Pediatric Eye Exam
Children eye exams are just as important as adult eye exams, if not more. A child's visual system is still in the early stages of development for a large majority of an adolescents life. The risk for the development of amblyopia or a lazy eye is greatest at these ages. In many cases even if the child appears to be seeing well, the child could still have prescription or an eye turn. The best way prevent your child from vision loss, is to schedule a full comprehensive eye exam. The American Optometric Association recommends a child’s first exam at six months and every year there after. In Kentucky it is required to get an eye exam before entering preschool/kindergarten. Many schools & programs perform vision screenings which is not a substitute for an eye exam by an eye care provider. A screening typically only checks for dramatic eye turns and visual acuity, but not for a prescription or ocular health.
Amblyopia
Lazy eye, or amblyopia, is the loss or lack of development of central vision in one eye that is unrelated to any eye health problem and is not correctable with lenses. It can occur when a person does not use both eyes together.
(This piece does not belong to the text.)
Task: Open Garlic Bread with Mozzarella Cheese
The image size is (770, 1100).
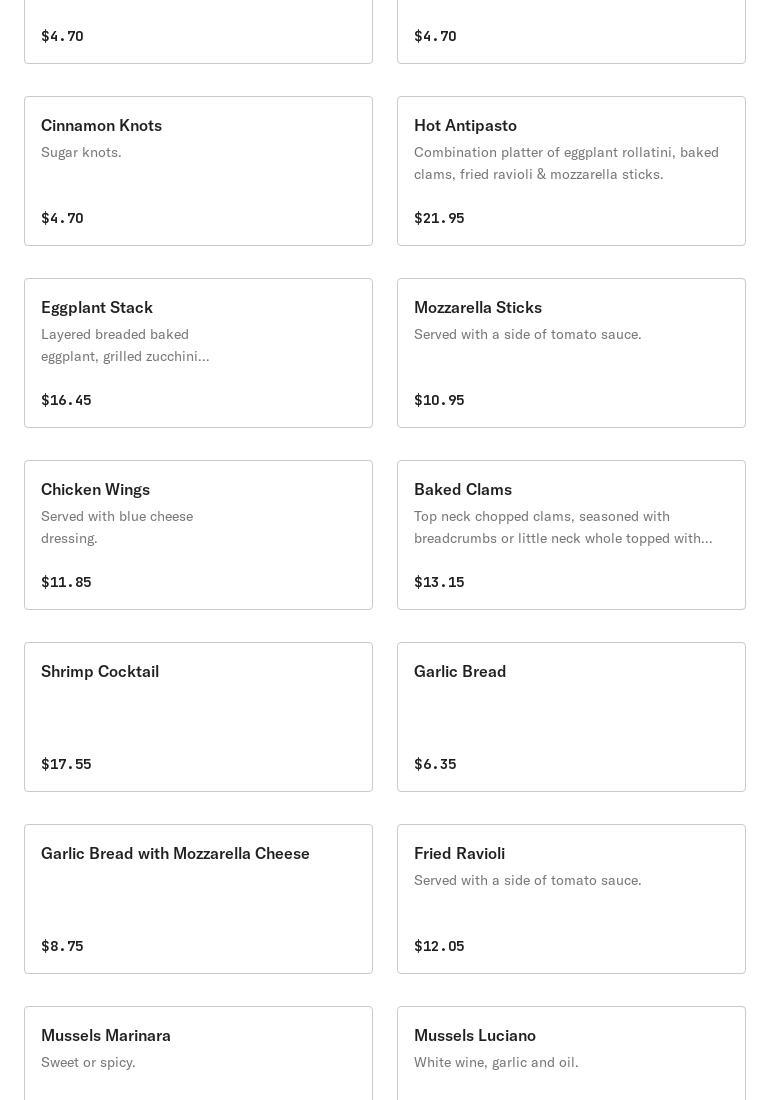Action: pos(198,899)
Lazy eye often occurs in people who have crossed eyes (misalignment) or a large difference in the degree of nearsightedness or farsightedness between the two eyes. It usually develops before age 6, and it does not affect side (peripheral) vision.
Symptoms may include noticeably favoring one eye or a tendency to bump into objects on one side. Symptoms are not always obvious.
Treatment for lazy eye may include a combination of prescription lenses, prisms, vision therapy and eye patching. In vision therapy, patients learn how to use the two eyes together, which helps prevent lazy eye from reoccurring.
Early diagnosis increases the chance for a complete recovery. This is one reason the American Optometric Association recommends that children have a comprehensive optometric examination by 6 months of age and again at age 3.
Lazy eye will not go away on its own. If not diagnosed until the preteen, teen or adult years, treatment takes longer and is often less effective.